Toolkit A for suggested questions to include in the Board Review & Self Assessment to help assess the Board’s level of understanding of cybersecurity issues or cyber literacy
Toolkit B for a list of cybersecurity questions that directors can ask management on issues such as strategy, risk assessment, prevention measures, incident, incident response, and post-breach response and communication
Toolkit C for related questions that directors can ask to promote optimal performance metrics and reporting
Toolkit D for cybersecurity considerations related to mergers and acquisitions.
Toolkit E for references to international standards
Directors should understand the reputational and legal implications of cyber risks as they relate to their company’s specific circumstances.
- Cybersecurity is not just about reputational issues, it is also about liability of board members;
- Board members should have a good knowledge of the existing legislations at national level, or even Industry-specific in order to exercise properly their duty of care.

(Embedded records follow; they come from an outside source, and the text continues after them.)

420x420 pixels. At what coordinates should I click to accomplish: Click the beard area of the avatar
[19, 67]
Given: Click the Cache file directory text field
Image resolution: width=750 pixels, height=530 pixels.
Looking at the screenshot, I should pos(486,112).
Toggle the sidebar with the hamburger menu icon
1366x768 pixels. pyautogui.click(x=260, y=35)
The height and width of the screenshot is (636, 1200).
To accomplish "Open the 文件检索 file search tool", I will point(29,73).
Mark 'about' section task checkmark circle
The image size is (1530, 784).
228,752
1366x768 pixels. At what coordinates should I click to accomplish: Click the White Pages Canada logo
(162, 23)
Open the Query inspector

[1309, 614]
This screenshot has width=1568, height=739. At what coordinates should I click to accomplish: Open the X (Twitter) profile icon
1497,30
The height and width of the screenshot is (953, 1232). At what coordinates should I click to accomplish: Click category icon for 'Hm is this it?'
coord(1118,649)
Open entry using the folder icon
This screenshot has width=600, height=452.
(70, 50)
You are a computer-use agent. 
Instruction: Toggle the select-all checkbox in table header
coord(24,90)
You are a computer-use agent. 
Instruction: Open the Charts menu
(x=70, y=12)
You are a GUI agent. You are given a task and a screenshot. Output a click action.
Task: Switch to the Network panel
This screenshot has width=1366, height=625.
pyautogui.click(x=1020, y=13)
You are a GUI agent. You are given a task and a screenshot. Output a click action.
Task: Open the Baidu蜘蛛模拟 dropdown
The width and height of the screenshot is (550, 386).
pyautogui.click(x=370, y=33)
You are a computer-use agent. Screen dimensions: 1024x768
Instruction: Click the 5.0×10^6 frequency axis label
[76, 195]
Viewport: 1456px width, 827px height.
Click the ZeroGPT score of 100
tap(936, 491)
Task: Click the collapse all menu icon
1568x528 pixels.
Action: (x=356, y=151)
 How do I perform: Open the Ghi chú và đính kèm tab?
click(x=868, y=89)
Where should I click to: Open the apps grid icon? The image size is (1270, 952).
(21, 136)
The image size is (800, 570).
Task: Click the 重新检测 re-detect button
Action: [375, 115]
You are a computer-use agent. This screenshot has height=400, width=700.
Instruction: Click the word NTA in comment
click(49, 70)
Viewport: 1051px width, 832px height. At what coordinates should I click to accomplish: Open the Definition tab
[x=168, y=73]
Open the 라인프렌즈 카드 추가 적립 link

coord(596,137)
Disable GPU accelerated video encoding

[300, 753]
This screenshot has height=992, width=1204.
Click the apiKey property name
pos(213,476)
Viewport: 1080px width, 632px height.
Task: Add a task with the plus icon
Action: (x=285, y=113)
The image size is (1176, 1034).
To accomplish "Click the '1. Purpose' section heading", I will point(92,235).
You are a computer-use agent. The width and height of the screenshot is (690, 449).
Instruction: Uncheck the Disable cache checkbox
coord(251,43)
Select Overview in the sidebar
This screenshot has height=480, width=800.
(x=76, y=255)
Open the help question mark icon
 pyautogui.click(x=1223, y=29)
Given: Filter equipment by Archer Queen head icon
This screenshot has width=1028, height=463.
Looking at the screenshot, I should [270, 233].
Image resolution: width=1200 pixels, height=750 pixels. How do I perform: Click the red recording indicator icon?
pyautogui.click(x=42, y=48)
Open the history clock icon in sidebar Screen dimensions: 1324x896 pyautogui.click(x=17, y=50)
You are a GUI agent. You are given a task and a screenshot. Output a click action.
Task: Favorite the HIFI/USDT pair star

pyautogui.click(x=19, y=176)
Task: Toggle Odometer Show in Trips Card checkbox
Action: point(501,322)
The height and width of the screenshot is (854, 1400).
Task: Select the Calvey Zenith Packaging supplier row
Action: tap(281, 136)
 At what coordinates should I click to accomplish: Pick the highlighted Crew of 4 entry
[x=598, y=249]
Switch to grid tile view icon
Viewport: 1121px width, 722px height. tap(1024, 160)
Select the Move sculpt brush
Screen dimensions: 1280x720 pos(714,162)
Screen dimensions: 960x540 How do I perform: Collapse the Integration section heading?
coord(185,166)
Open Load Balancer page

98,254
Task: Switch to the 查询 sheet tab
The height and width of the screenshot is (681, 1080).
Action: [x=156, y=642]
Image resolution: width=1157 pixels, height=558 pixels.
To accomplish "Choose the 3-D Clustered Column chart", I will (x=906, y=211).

Boards should ensure adequate access to cybersecurity expertise, and appropriate reporting, at both Board and Committee level.
- Board members should employ the same principles of inquiry and constructive challenge as for strategic decisions;
- The board has the duty to precisely specify its expectations to the management and be directive in the type of information they wish to receive;
- Even if Cybersecurity is entrusted to a specific committee, the full board should feel concerned and get at least quarterly debriefings from the management;
- Cybersecurity should not be treated as a stand-alone topic, it has to be embedded in all dimensions of the company’s strategy.
Board directors should require that management establishes an enterprise-wide cyber-risk management framework which encompasses culture, preventive, detective and response capabilities, monitoring and communication at all levels. Resources should be adequate and allocated appropriately by the strategies adopted.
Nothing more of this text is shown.